** START OF Extracted entries **
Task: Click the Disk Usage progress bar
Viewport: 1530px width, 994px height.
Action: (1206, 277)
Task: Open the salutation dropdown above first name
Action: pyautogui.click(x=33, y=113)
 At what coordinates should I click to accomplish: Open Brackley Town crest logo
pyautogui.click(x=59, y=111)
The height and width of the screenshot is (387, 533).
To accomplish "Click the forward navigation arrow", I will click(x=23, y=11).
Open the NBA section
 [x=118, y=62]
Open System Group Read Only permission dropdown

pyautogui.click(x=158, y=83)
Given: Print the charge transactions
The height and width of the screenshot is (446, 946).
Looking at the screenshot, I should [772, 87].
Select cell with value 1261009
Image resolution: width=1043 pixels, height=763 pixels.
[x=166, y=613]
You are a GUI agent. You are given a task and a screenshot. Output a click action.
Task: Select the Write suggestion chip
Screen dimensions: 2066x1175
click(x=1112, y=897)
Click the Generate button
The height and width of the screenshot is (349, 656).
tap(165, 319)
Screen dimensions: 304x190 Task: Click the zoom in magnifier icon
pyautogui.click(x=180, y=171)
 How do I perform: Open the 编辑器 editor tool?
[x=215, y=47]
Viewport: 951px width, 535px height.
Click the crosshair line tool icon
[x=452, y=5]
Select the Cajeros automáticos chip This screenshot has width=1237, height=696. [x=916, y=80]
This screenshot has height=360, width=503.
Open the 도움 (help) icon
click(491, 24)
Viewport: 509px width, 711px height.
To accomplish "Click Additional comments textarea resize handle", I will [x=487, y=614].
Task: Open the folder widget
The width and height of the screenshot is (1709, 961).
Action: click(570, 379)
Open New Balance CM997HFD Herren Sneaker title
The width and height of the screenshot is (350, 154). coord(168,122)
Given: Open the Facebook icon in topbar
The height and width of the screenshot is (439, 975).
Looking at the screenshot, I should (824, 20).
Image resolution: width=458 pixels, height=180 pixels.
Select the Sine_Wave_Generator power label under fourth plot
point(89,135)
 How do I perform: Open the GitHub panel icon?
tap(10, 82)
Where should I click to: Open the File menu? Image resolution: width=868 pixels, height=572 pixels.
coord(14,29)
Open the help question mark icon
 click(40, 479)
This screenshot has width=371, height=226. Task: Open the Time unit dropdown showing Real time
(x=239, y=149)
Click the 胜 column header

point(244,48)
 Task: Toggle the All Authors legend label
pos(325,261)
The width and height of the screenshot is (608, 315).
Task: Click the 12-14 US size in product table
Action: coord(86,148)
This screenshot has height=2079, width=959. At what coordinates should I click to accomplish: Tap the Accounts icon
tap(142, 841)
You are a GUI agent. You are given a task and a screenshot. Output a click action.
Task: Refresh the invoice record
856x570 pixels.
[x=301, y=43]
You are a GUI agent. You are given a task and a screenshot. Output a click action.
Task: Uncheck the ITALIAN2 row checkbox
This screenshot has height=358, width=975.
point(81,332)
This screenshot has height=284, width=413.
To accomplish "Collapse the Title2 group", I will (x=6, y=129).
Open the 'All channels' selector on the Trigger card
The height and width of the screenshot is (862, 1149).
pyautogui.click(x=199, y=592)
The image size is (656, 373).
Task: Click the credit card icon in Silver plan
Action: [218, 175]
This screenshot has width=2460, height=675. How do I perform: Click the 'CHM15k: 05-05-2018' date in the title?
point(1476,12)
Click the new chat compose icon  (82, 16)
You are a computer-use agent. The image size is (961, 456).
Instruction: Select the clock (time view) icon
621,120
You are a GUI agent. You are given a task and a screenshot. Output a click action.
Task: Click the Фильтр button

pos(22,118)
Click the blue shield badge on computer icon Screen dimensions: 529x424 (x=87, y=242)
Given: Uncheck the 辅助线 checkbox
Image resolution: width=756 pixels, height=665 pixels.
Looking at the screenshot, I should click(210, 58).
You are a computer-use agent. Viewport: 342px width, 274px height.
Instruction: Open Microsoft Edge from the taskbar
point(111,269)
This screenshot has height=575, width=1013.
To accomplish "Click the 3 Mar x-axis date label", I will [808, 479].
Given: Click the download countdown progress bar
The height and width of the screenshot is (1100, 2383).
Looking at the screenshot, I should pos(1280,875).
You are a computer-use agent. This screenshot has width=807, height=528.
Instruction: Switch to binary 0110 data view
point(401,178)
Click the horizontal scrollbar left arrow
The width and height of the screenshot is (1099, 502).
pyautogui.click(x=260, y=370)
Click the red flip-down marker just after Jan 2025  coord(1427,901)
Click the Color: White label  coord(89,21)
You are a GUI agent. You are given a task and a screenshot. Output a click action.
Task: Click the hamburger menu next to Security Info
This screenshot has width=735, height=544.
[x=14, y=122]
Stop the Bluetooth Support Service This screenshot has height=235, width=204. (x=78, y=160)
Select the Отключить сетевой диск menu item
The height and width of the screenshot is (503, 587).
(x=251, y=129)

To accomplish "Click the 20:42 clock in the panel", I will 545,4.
** END OF Extracted entries **
Direction
Please return every line of the listing above word for word, without changing anything.

Task answer
Task: Click the Disk Usage progress bar
Viewport: 1530px width, 994px height.
Action: (1206, 277)
Task: Open the salutation dropdown above first name
Action: pyautogui.click(x=33, y=113)
 At what coordinates should I click to accomplish: Open Brackley Town crest logo
pyautogui.click(x=59, y=111)
The height and width of the screenshot is (387, 533).
To accomplish "Click the forward navigation arrow", I will click(x=23, y=11).
Open the NBA section
 [x=118, y=62]
Open System Group Read Only permission dropdown

pyautogui.click(x=158, y=83)
Given: Print the charge transactions
The height and width of the screenshot is (446, 946).
Looking at the screenshot, I should [772, 87].
Select cell with value 1261009
Image resolution: width=1043 pixels, height=763 pixels.
[x=166, y=613]
You are a GUI agent. You are given a task and a screenshot. Output a click action.
Task: Select the Write suggestion chip
Screen dimensions: 2066x1175
click(x=1112, y=897)
Click the Generate button
The height and width of the screenshot is (349, 656).
tap(165, 319)
Screen dimensions: 304x190 Task: Click the zoom in magnifier icon
pyautogui.click(x=180, y=171)
 How do I perform: Open the 编辑器 editor tool?
[x=215, y=47]
Viewport: 951px width, 535px height.
Click the crosshair line tool icon
[x=452, y=5]
Select the Cajeros automáticos chip This screenshot has width=1237, height=696. [x=916, y=80]
This screenshot has height=360, width=503.
Open the 도움 (help) icon
click(491, 24)
Viewport: 509px width, 711px height.
To accomplish "Click Additional comments textarea resize handle", I will [x=487, y=614].
Task: Open the folder widget
The width and height of the screenshot is (1709, 961).
Action: click(570, 379)
Open New Balance CM997HFD Herren Sneaker title
The width and height of the screenshot is (350, 154). coord(168,122)
Given: Open the Facebook icon in topbar
The height and width of the screenshot is (439, 975).
Looking at the screenshot, I should (824, 20).
Image resolution: width=458 pixels, height=180 pixels.
Select the Sine_Wave_Generator power label under fourth plot
point(89,135)
 How do I perform: Open the GitHub panel icon?
tap(10, 82)
Where should I click to: Open the File menu? Image resolution: width=868 pixels, height=572 pixels.
coord(14,29)
Open the help question mark icon
 click(40, 479)
This screenshot has width=371, height=226. Task: Open the Time unit dropdown showing Real time
(x=239, y=149)
Click the 胜 column header

point(244,48)
 Task: Toggle the All Authors legend label
pos(325,261)
The width and height of the screenshot is (608, 315).
Task: Click the 12-14 US size in product table
Action: coord(86,148)
This screenshot has height=2079, width=959. At what coordinates should I click to accomplish: Tap the Accounts icon
tap(142, 841)
You are a GUI agent. You are given a task and a screenshot. Output a click action.
Task: Refresh the invoice record
856x570 pixels.
[x=301, y=43]
You are a GUI agent. You are given a task and a screenshot. Output a click action.
Task: Uncheck the ITALIAN2 row checkbox
This screenshot has height=358, width=975.
point(81,332)
This screenshot has height=284, width=413.
To accomplish "Collapse the Title2 group", I will (x=6, y=129).
Open the 'All channels' selector on the Trigger card
The height and width of the screenshot is (862, 1149).
pyautogui.click(x=199, y=592)
The image size is (656, 373).
Task: Click the credit card icon in Silver plan
Action: [218, 175]
This screenshot has width=2460, height=675. How do I perform: Click the 'CHM15k: 05-05-2018' date in the title?
point(1476,12)
Click the new chat compose icon  (82, 16)
You are a computer-use agent. The image size is (961, 456).
Instruction: Select the clock (time view) icon
621,120
You are a GUI agent. You are given a task and a screenshot. Output a click action.
Task: Click the Фильтр button

pos(22,118)
Click the blue shield badge on computer icon Screen dimensions: 529x424 (x=87, y=242)
Given: Uncheck the 辅助线 checkbox
Image resolution: width=756 pixels, height=665 pixels.
Looking at the screenshot, I should click(210, 58).
You are a computer-use agent. Viewport: 342px width, 274px height.
Instruction: Open Microsoft Edge from the taskbar
point(111,269)
This screenshot has height=575, width=1013.
To accomplish "Click the 3 Mar x-axis date label", I will [808, 479].
Given: Click the download countdown progress bar
The height and width of the screenshot is (1100, 2383).
Looking at the screenshot, I should pos(1280,875).
You are a computer-use agent. This screenshot has width=807, height=528.
Instruction: Switch to binary 0110 data view
point(401,178)
Click the horizontal scrollbar left arrow
The width and height of the screenshot is (1099, 502).
pyautogui.click(x=260, y=370)
Click the red flip-down marker just after Jan 2025  coord(1427,901)
Click the Color: White label  coord(89,21)
You are a GUI agent. You are given a task and a screenshot. Output a click action.
Task: Click the hamburger menu next to Security Info
This screenshot has width=735, height=544.
[x=14, y=122]
Stop the Bluetooth Support Service This screenshot has height=235, width=204. (x=78, y=160)
Select the Отключить сетевой диск menu item
The height and width of the screenshot is (503, 587).
(x=251, y=129)

To accomplish "Click the 20:42 clock in the panel", I will 545,4.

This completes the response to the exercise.